La misère discrète des assyriens du Khabour réfugiés au Liban

Plus de 250 personnes de cette communauté de Syrie sont entrées en l'espace de deux semaines au pays du Cèdre. Beaucoup d'autres sont attendues prochainement.

Un tapis trouvé à la cave et des matelas donnés par l’évêché meubleront ce qui devrait être une salle de séjour.

Tous les jours, depuis deux semaines, deux ou trois familles assyriennes, originaires des villages du Khabour, dans le nord-est de la Syrie, arrivent au Liban. Certaines viennent par voie terrestre, franchissant la frontière de Masnaa, d'autres, n'osant pas faire le trajet de 1 300 km séparant Hassaké de Beyrouth, prennent l'avion à partir de Qamichli.

**DONNÉES FOURNIES**
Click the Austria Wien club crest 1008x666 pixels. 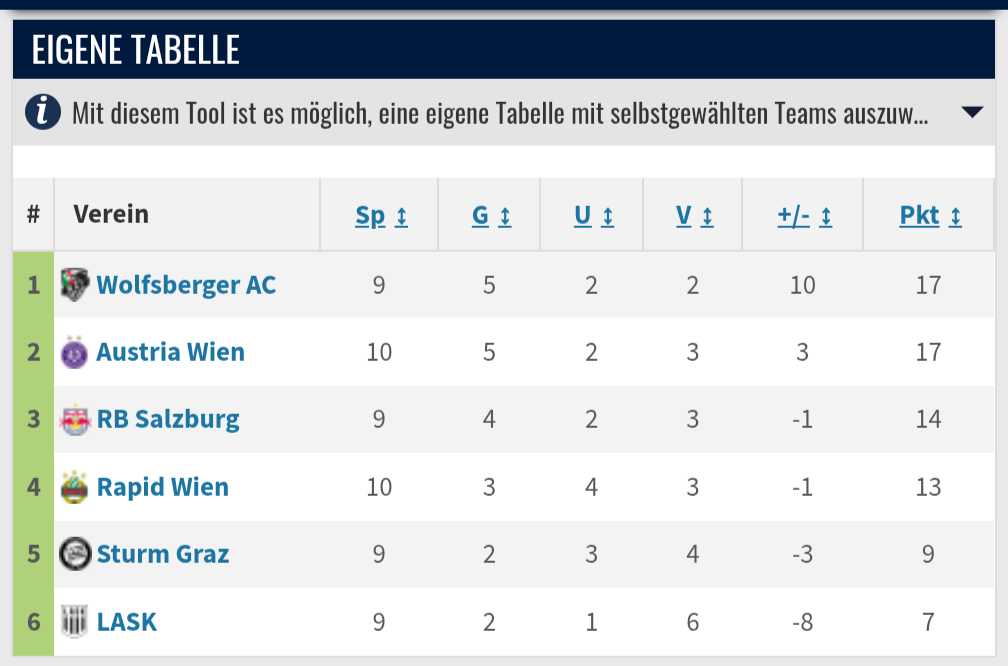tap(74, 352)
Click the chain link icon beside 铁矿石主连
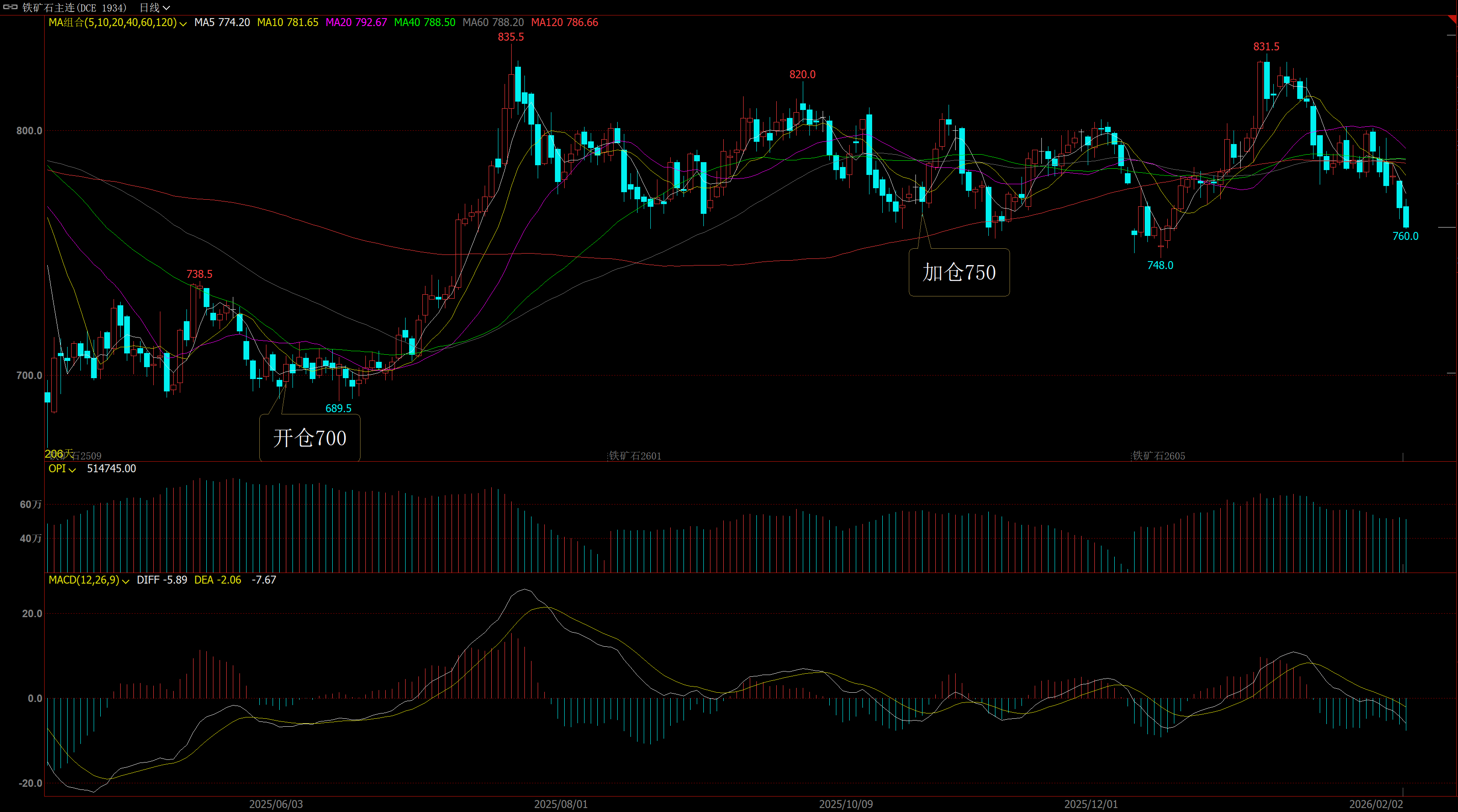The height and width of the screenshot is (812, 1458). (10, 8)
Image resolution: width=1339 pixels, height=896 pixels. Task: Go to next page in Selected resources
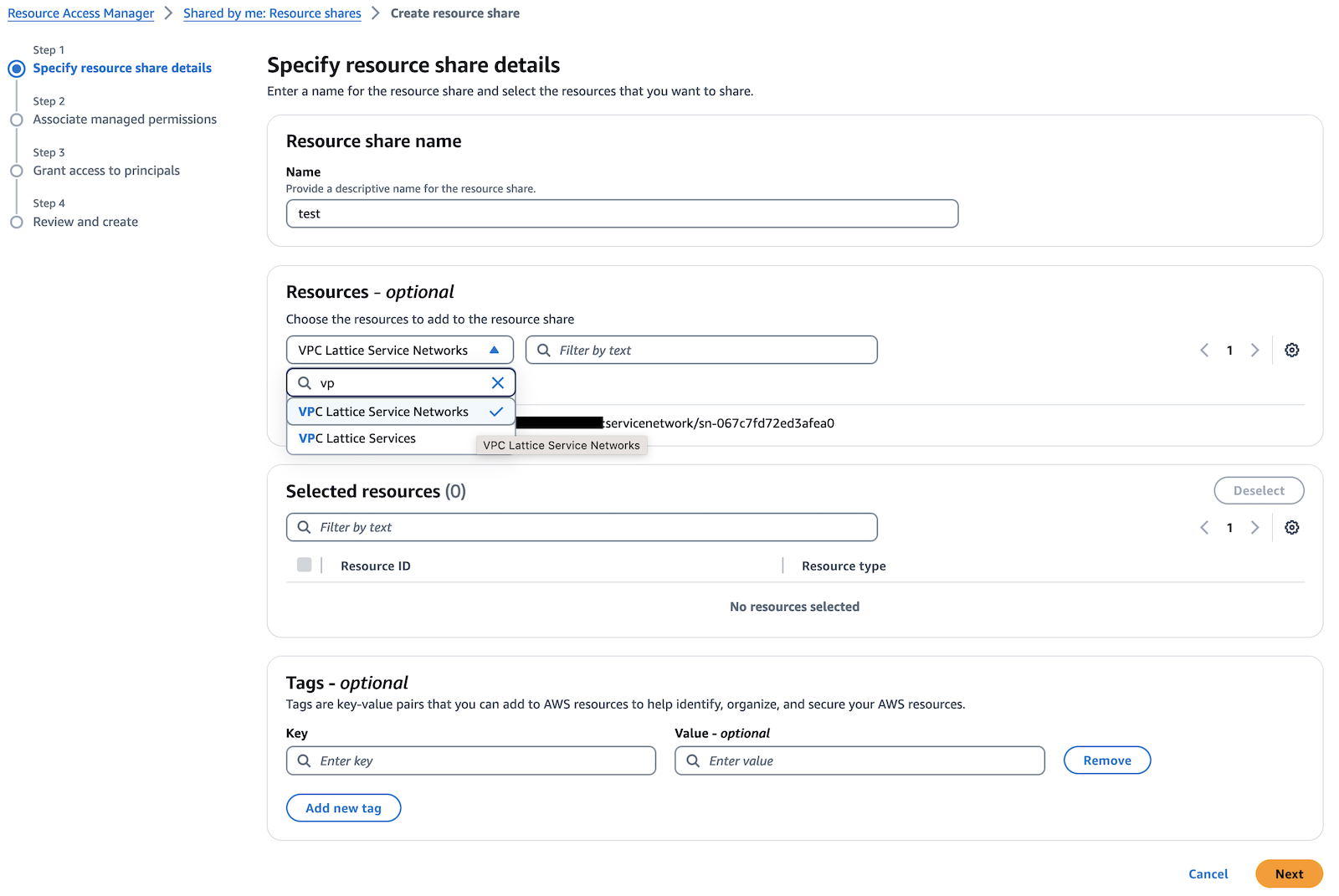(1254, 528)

**CONSIGNE**
Reproduisez mot pour mot le passage sur les Assyriens du Khabour réfugiés au Liban, en commençant par « La misère discrète » et en poursuivant jusqu'à « partir de Qamichli. » inclus.

**CORRIGÉ DE L'EXERCICE**
La misère discrète des assyriens du Khabour réfugiés au Liban

Plus de 250 personnes de cette communauté de Syrie sont entrées en l'espace de deux semaines au pays du Cèdre. Beaucoup d'autres sont attendues prochainement.

Un tapis trouvé à la cave et des matelas donnés par l’évêché meubleront ce qui devrait être une salle de séjour.

Tous les jours, depuis deux semaines, deux ou trois familles assyriennes, originaires des villages du Khabour, dans le nord-est de la Syrie, arrivent au Liban. Certaines viennent par voie terrestre, franchissant la frontière de Masnaa, d'autres, n'osant pas faire le trajet de 1 300 km séparant Hassaké de Beyrouth, prennent l'avion à partir de Qamichli.